YOUR TASK:
Only the lines from the start of the entries through the line with "785x1120 pixels." should be returned, each exactly as it stands, and no pictures.

TASK INPUTS:

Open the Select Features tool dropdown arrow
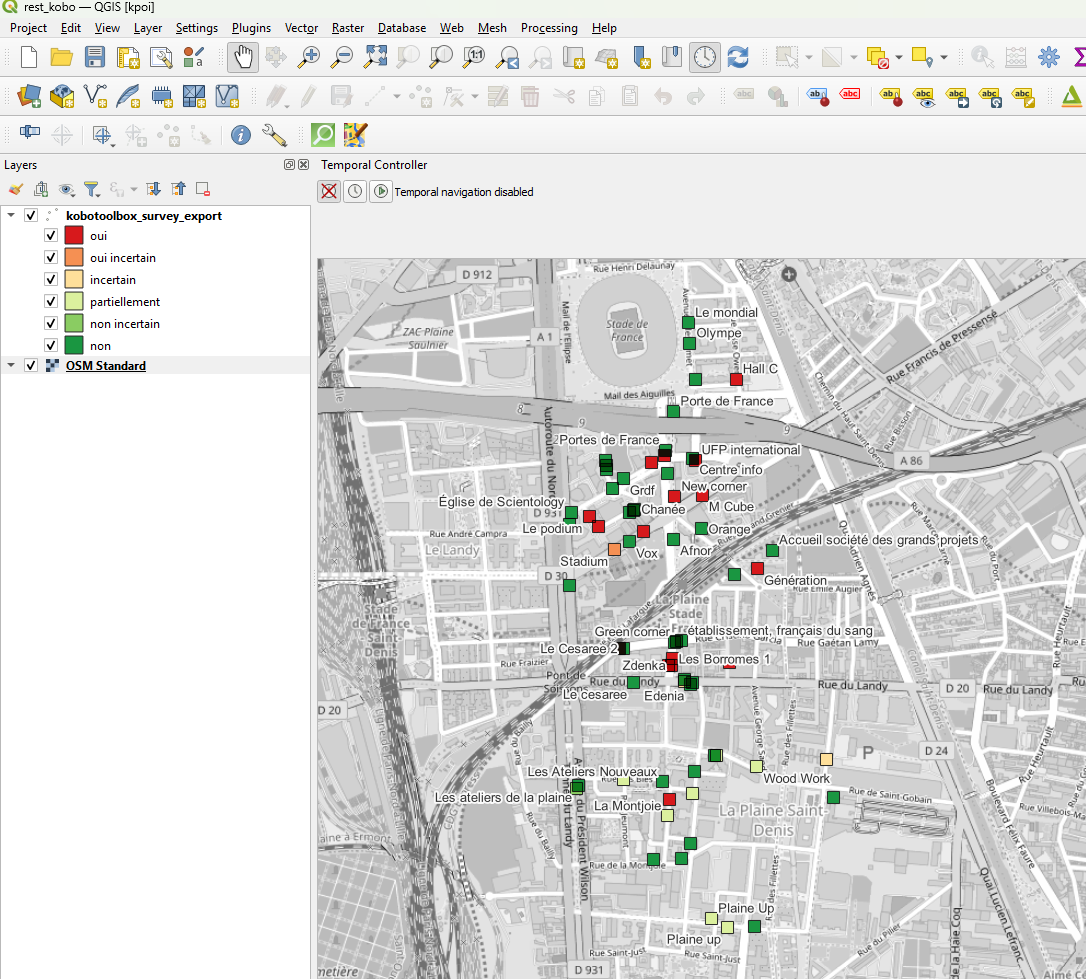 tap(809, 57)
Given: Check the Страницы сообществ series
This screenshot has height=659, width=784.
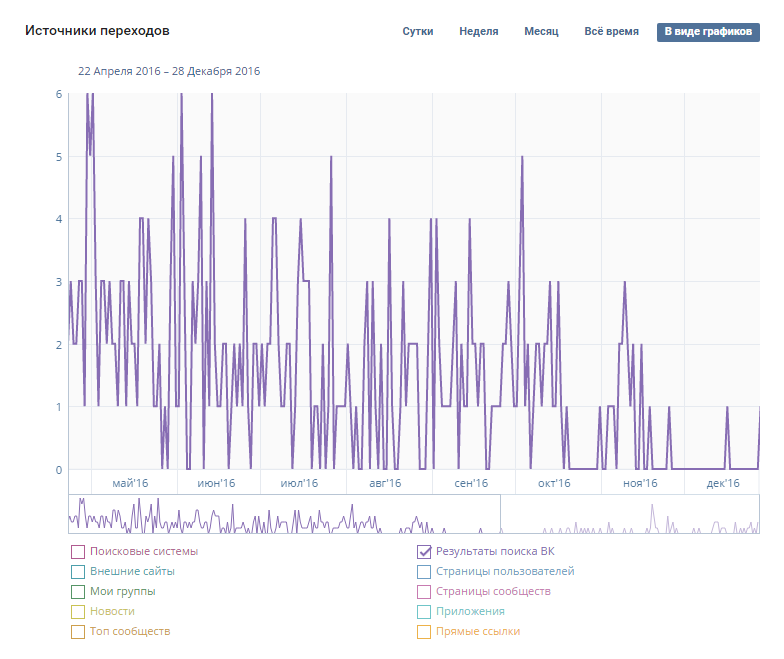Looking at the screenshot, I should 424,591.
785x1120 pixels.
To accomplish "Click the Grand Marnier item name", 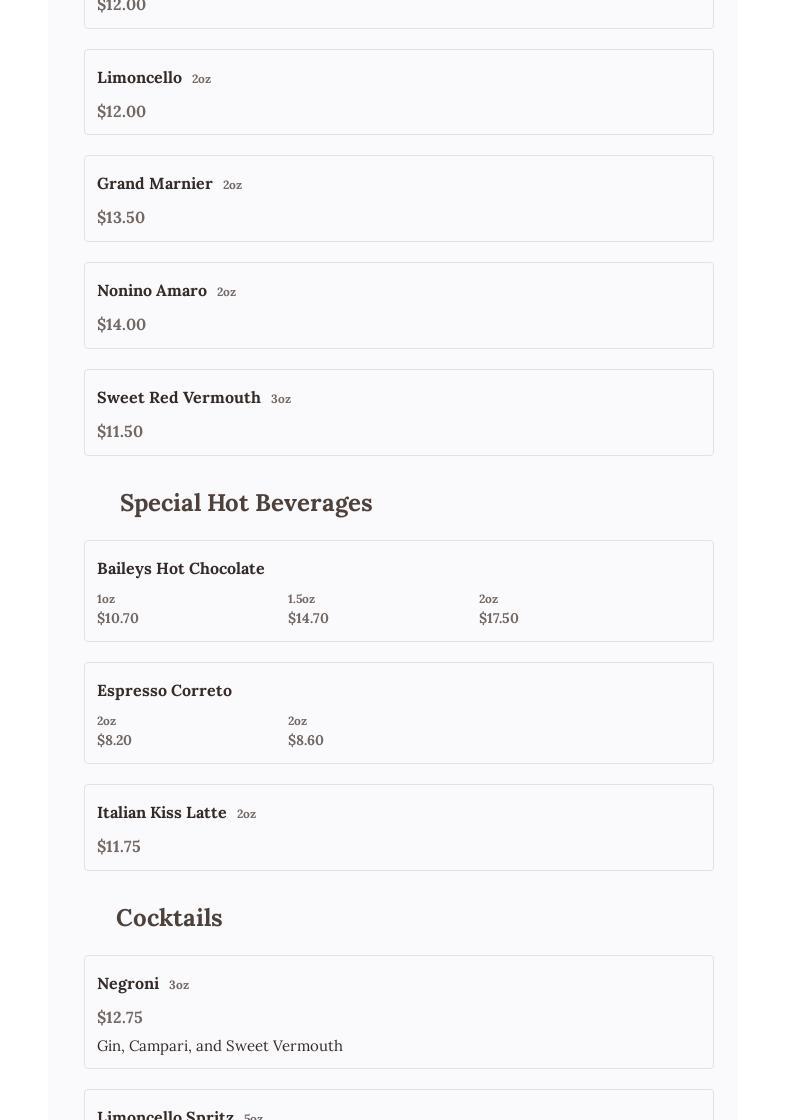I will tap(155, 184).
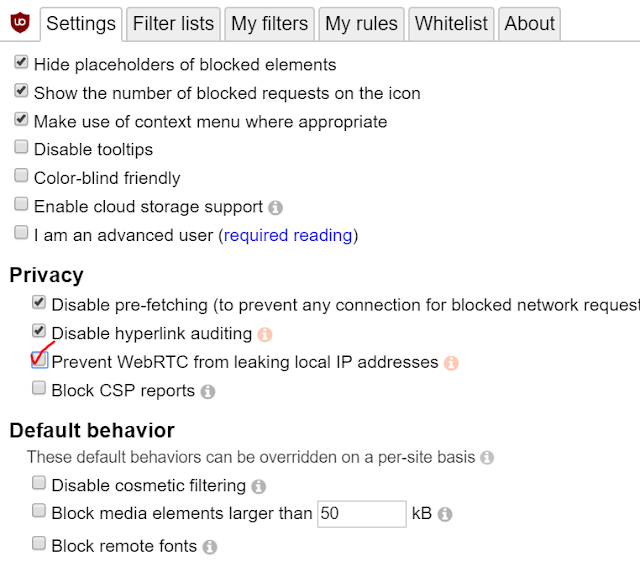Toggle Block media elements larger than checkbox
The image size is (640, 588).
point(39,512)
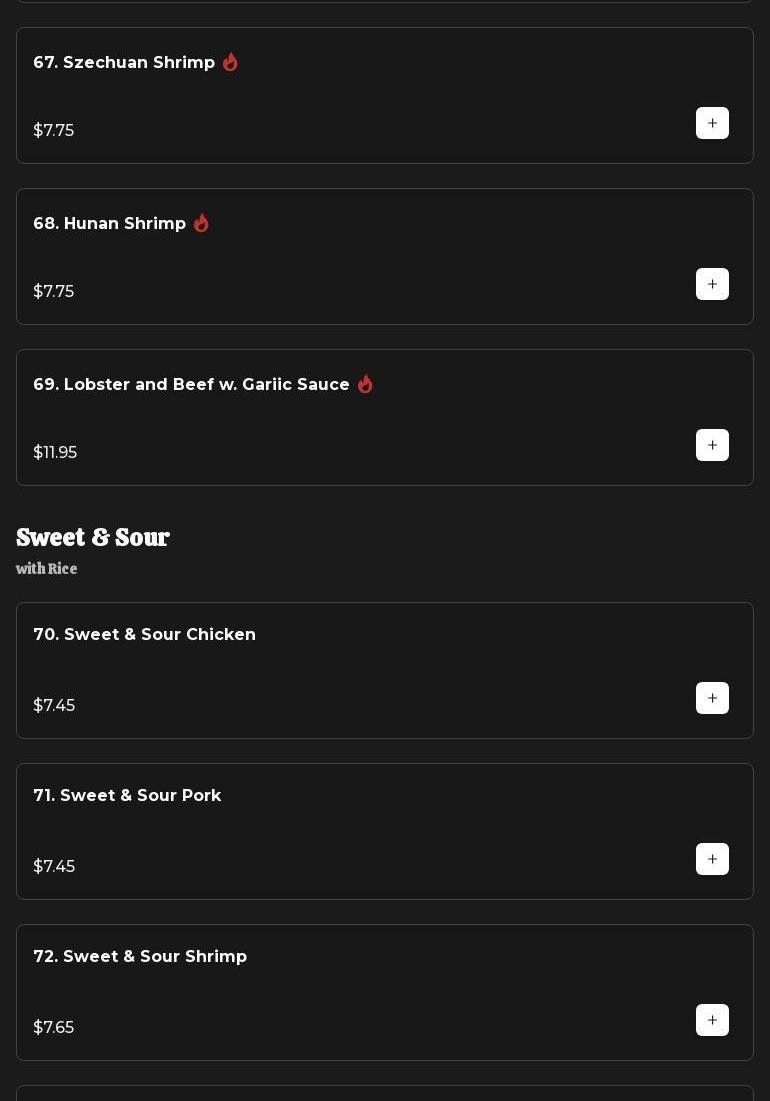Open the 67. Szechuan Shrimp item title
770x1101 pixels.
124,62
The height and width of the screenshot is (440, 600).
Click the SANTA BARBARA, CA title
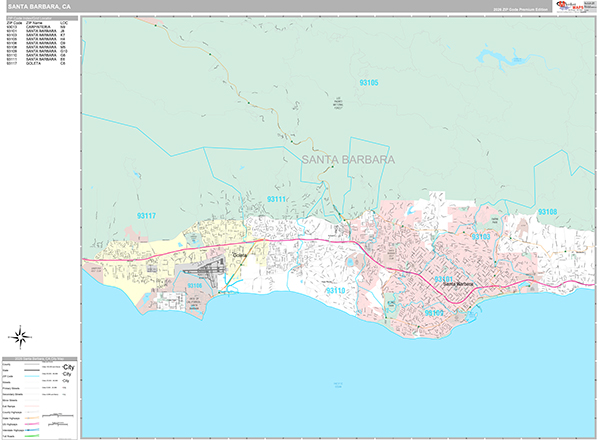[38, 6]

EXERCISE SOLUTION:
Open the Select Features tool dropdown arrow
 tap(809, 57)
Given: Check the Страницы сообществ series
This screenshot has height=659, width=784.
Looking at the screenshot, I should 424,591.
785x1120 pixels.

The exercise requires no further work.